En creusant davantage, il s’est aperçu que ces fluctuations n’étaient pas dues à des variations de goûts ou de populations dans les écoles. C’est l’agencement des plats dans les selfs qui fait la différence. Autrement dit, les assiettes mieux disposées, ou plus faciles d’accès, sont un peu plus choisies. Bien sûr, les haricots restent bien moins populaires que les frites, mais ils sont plus consommés lorsqu’ils arrivent plus vite dans la file d’attente.
Influencer les comportements : une question d’architecture de choix
Christophe réfléchit alors à sa découverte. Ainsi, il serait possible d’influencer la consommation des aliments en fonction de la mise en scène et de l’organisation du self. Pas de façon déterminante, mais même à la marge, Christophe sait que ses décisions touchent une population importante.

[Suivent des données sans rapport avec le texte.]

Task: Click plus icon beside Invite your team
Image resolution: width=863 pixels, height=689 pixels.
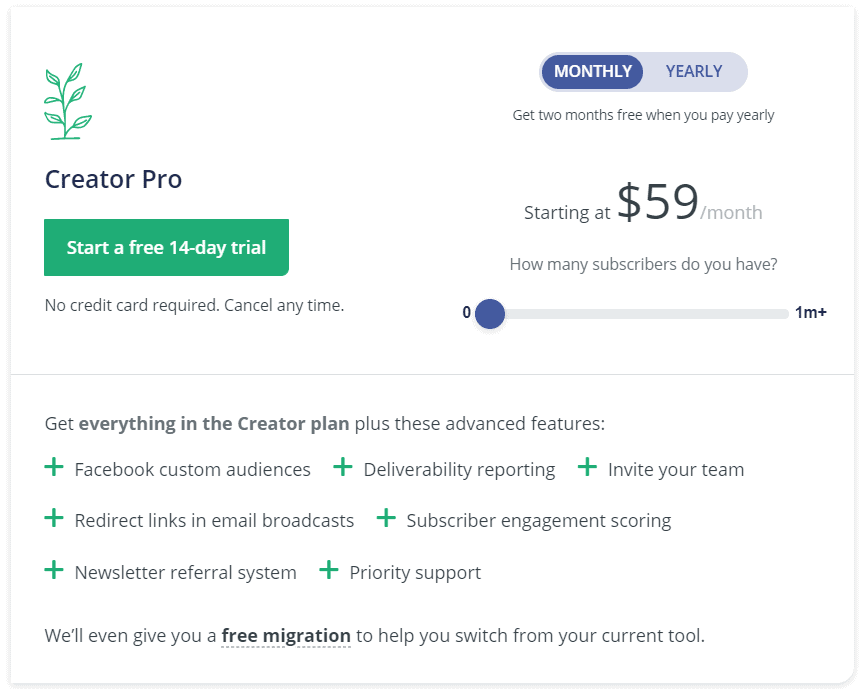Action: click(587, 467)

Le pouvoir de Christophe, c’est d’être un architecte de choix. En fonction de l’objectif qu’il va poursuivre, il va pouvoir impacter la consommation des aliments. Exactement comme un chef de rayon qui va mettre les marchandises qu’il veut écouler à hauteur de regard en tête de gondole, et les autres en bas, si possible au fond du linéaire où le néon est claqué.
À la poursuite du bien-être : l’essence du nudge
Mais la nourriture des enfants est un sujet très clivant, et le travail de Christophe est très compliqué. D’un côté, la municipalité de Chantecop aimerait bien faire des économies tout en valorisant les circuits courts. De l’autre, les parents inventent chaque jour un nouvel interdit alimentaire. Comment les mettre d’accord ?
Si les spécialistes ne se prononcent pas sur la moralité des endives et ne savent pas faire du bio pas cher, ils affirment avec certitude qu’une alimentation équilibrée permet d’éviter beaucoup de maladies à l’âge adulte. Ils disent aussi que s’il est illusoire de lancer la prohibition des frites, inciter à manger plus de fruits et de légumes est bénéfique à terme pour la santé, et améliore le bien-être général.
Et la bonne nouvelle, c’est que la municipalité tout comme les parents d’élèves sont d’accord pour élever de futures adultes en bonne santé. Donc Christophe décide de changer l’agencement de ses selfs, en se basant sur ceux qui consomment plus de fruits et de légumes. Au bout d’un an, il a réussi à augmenter la consommation de végétaux de 15% sur l’ensemble des cantines de la commune.
C’est un peu ça, l’essence du nudge : agir à la marge sur un objectif consensuel de long terme, tout en ménageant les susceptibilités antagonistes. Pas moins, mais pas tellement plus qu’une affaire de politique publique, ce que nous détaillerons dans un prochain article sur le paternalisme libertarien.